## Set problem
Reproduce the listing below word for word, keeping every line and leaving nothing out.
* BEGIN Dataset entries *
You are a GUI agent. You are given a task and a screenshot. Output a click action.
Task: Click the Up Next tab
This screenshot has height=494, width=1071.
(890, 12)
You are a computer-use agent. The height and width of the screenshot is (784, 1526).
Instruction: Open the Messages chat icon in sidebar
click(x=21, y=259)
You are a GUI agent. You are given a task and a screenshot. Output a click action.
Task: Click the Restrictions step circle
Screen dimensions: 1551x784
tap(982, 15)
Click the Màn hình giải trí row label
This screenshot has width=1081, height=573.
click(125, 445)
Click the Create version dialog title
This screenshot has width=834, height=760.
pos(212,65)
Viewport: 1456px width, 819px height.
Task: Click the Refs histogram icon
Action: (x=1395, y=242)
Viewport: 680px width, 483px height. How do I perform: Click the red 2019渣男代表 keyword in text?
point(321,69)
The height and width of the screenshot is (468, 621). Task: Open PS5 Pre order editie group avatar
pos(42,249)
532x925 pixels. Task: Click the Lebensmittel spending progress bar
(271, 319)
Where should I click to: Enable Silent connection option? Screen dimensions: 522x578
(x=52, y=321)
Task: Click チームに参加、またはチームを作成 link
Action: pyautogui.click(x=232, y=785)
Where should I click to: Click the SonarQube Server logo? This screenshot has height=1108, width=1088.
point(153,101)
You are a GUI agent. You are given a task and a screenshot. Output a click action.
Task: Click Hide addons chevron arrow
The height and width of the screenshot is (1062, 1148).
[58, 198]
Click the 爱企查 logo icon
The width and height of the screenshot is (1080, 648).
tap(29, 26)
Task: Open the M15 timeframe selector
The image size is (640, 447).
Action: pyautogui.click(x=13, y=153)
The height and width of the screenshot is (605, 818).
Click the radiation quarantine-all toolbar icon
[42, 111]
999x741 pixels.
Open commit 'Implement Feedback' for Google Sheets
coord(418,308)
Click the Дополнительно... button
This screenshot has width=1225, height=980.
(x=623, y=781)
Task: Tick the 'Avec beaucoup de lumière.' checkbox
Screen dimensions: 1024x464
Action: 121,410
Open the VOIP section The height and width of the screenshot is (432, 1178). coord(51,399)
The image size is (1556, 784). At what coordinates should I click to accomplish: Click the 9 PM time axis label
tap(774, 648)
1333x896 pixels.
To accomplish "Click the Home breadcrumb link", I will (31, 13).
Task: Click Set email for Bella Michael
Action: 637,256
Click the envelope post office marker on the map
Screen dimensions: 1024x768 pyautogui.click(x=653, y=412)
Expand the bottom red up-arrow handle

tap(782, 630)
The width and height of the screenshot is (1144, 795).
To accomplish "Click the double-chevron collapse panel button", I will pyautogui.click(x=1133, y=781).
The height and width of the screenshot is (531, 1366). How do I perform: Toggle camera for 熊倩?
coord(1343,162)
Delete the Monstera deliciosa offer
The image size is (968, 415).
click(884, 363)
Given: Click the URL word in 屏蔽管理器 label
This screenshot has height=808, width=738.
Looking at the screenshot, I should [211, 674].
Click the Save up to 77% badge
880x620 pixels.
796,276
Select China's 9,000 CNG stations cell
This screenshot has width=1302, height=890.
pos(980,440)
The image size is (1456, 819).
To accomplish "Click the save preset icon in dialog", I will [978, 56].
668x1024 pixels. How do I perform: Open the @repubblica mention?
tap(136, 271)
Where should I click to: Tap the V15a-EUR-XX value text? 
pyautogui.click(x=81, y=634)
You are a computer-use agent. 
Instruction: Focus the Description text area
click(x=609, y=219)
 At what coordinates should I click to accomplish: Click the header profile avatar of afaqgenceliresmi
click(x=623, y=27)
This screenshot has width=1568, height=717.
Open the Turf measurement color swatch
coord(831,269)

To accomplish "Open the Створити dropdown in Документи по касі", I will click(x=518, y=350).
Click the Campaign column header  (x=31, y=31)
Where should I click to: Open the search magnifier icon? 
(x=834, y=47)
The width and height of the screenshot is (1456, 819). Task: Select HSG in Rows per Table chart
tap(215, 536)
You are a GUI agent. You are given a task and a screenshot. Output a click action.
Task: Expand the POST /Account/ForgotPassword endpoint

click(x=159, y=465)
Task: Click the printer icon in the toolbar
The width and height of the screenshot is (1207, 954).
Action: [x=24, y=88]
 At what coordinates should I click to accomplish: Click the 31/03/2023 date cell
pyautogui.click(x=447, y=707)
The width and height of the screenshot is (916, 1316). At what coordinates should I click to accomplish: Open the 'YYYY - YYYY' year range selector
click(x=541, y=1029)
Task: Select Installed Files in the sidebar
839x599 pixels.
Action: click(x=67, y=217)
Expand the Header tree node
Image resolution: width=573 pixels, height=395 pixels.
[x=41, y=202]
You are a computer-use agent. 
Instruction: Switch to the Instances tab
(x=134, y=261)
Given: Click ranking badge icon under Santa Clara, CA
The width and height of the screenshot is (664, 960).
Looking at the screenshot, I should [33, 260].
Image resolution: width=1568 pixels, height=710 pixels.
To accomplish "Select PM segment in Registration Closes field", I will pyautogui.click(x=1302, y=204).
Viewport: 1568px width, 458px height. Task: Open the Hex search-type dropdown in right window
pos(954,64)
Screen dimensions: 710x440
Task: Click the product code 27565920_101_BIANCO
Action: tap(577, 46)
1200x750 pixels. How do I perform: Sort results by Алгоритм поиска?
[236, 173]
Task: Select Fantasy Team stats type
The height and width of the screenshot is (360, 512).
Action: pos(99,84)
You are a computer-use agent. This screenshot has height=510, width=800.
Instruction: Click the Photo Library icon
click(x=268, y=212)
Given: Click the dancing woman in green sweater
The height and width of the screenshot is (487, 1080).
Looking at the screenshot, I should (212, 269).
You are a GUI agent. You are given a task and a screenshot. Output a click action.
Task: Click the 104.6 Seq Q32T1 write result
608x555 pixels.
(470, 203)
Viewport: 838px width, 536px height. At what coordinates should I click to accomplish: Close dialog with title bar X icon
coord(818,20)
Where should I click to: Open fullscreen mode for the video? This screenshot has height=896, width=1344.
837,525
* END Dataset entries *
## Solved exercise
You are a GUI agent. You are given a task and a screenshot. Output a click action.
Task: Click the Up Next tab
This screenshot has height=494, width=1071.
(890, 12)
You are a computer-use agent. The height and width of the screenshot is (784, 1526).
Instruction: Open the Messages chat icon in sidebar
click(x=21, y=259)
You are a GUI agent. You are given a task and a screenshot. Output a click action.
Task: Click the Restrictions step circle
Screen dimensions: 1551x784
tap(982, 15)
Click the Màn hình giải trí row label
This screenshot has width=1081, height=573.
click(125, 445)
Click the Create version dialog title
This screenshot has width=834, height=760.
pos(212,65)
Viewport: 1456px width, 819px height.
Task: Click the Refs histogram icon
Action: (x=1395, y=242)
Viewport: 680px width, 483px height. How do I perform: Click the red 2019渣男代表 keyword in text?
point(321,69)
The height and width of the screenshot is (468, 621). Task: Open PS5 Pre order editie group avatar
pos(42,249)
532x925 pixels. Task: Click the Lebensmittel spending progress bar
(271, 319)
Where should I click to: Enable Silent connection option? Screen dimensions: 522x578
(x=52, y=321)
Task: Click チームに参加、またはチームを作成 link
Action: pyautogui.click(x=232, y=785)
Where should I click to: Click the SonarQube Server logo? This screenshot has height=1108, width=1088.
point(153,101)
You are a GUI agent. You are given a task and a screenshot. Output a click action.
Task: Click Hide addons chevron arrow
The height and width of the screenshot is (1062, 1148).
[58, 198]
Click the 爱企查 logo icon
The width and height of the screenshot is (1080, 648).
tap(29, 26)
Task: Open the M15 timeframe selector
The image size is (640, 447).
Action: pyautogui.click(x=13, y=153)
The height and width of the screenshot is (605, 818).
Click the radiation quarantine-all toolbar icon
[42, 111]
999x741 pixels.
Open commit 'Implement Feedback' for Google Sheets
coord(418,308)
Click the Дополнительно... button
This screenshot has width=1225, height=980.
(x=623, y=781)
Task: Tick the 'Avec beaucoup de lumière.' checkbox
Screen dimensions: 1024x464
Action: 121,410
Open the VOIP section The height and width of the screenshot is (432, 1178). coord(51,399)
The image size is (1556, 784). At what coordinates should I click to accomplish: Click the 9 PM time axis label
tap(774, 648)
1333x896 pixels.
To accomplish "Click the Home breadcrumb link", I will (31, 13).
Task: Click Set email for Bella Michael
Action: 637,256
Click the envelope post office marker on the map
Screen dimensions: 1024x768 pyautogui.click(x=653, y=412)
Expand the bottom red up-arrow handle

tap(782, 630)
The width and height of the screenshot is (1144, 795).
To accomplish "Click the double-chevron collapse panel button", I will pyautogui.click(x=1133, y=781).
The height and width of the screenshot is (531, 1366). How do I perform: Toggle camera for 熊倩?
coord(1343,162)
Delete the Monstera deliciosa offer
The image size is (968, 415).
click(884, 363)
Given: Click the URL word in 屏蔽管理器 label
This screenshot has height=808, width=738.
Looking at the screenshot, I should [211, 674].
Click the Save up to 77% badge
880x620 pixels.
796,276
Select China's 9,000 CNG stations cell
This screenshot has width=1302, height=890.
pos(980,440)
The image size is (1456, 819).
To accomplish "Click the save preset icon in dialog", I will [978, 56].
668x1024 pixels. How do I perform: Open the @repubblica mention?
tap(136, 271)
Where should I click to: Tap the V15a-EUR-XX value text? 
pyautogui.click(x=81, y=634)
You are a computer-use agent. 
Instruction: Focus the Description text area
click(x=609, y=219)
 At what coordinates should I click to accomplish: Click the header profile avatar of afaqgenceliresmi
click(x=623, y=27)
This screenshot has width=1568, height=717.
Open the Turf measurement color swatch
coord(831,269)

To accomplish "Open the Створити dropdown in Документи по касі", I will click(x=518, y=350).
Click the Campaign column header  (x=31, y=31)
Where should I click to: Open the search magnifier icon? 
(x=834, y=47)
The width and height of the screenshot is (1456, 819). Task: Select HSG in Rows per Table chart
tap(215, 536)
You are a GUI agent. You are given a task and a screenshot. Output a click action.
Task: Expand the POST /Account/ForgotPassword endpoint

click(x=159, y=465)
Task: Click the printer icon in the toolbar
The width and height of the screenshot is (1207, 954).
Action: [x=24, y=88]
 At what coordinates should I click to accomplish: Click the 31/03/2023 date cell
pyautogui.click(x=447, y=707)
The width and height of the screenshot is (916, 1316). At what coordinates should I click to accomplish: Open the 'YYYY - YYYY' year range selector
click(x=541, y=1029)
Task: Select Installed Files in the sidebar
839x599 pixels.
Action: click(x=67, y=217)
Expand the Header tree node
Image resolution: width=573 pixels, height=395 pixels.
[x=41, y=202]
You are a computer-use agent. 
Instruction: Switch to the Instances tab
(x=134, y=261)
Given: Click ranking badge icon under Santa Clara, CA
The width and height of the screenshot is (664, 960).
Looking at the screenshot, I should [33, 260].
Image resolution: width=1568 pixels, height=710 pixels.
To accomplish "Select PM segment in Registration Closes field", I will pyautogui.click(x=1302, y=204).
Viewport: 1568px width, 458px height. Task: Open the Hex search-type dropdown in right window
pos(954,64)
Screen dimensions: 710x440
Task: Click the product code 27565920_101_BIANCO
Action: tap(577, 46)
1200x750 pixels. How do I perform: Sort results by Алгоритм поиска?
[236, 173]
Task: Select Fantasy Team stats type
The height and width of the screenshot is (360, 512).
Action: pos(99,84)
You are a computer-use agent. This screenshot has height=510, width=800.
Instruction: Click the Photo Library icon
click(x=268, y=212)
Given: Click the dancing woman in green sweater
The height and width of the screenshot is (487, 1080).
Looking at the screenshot, I should (212, 269).
You are a GUI agent. You are given a task and a screenshot. Output a click action.
Task: Click the 104.6 Seq Q32T1 write result
608x555 pixels.
(470, 203)
Viewport: 838px width, 536px height. At what coordinates should I click to accomplish: Close dialog with title bar X icon
coord(818,20)
Where should I click to: Open fullscreen mode for the video? This screenshot has height=896, width=1344.
837,525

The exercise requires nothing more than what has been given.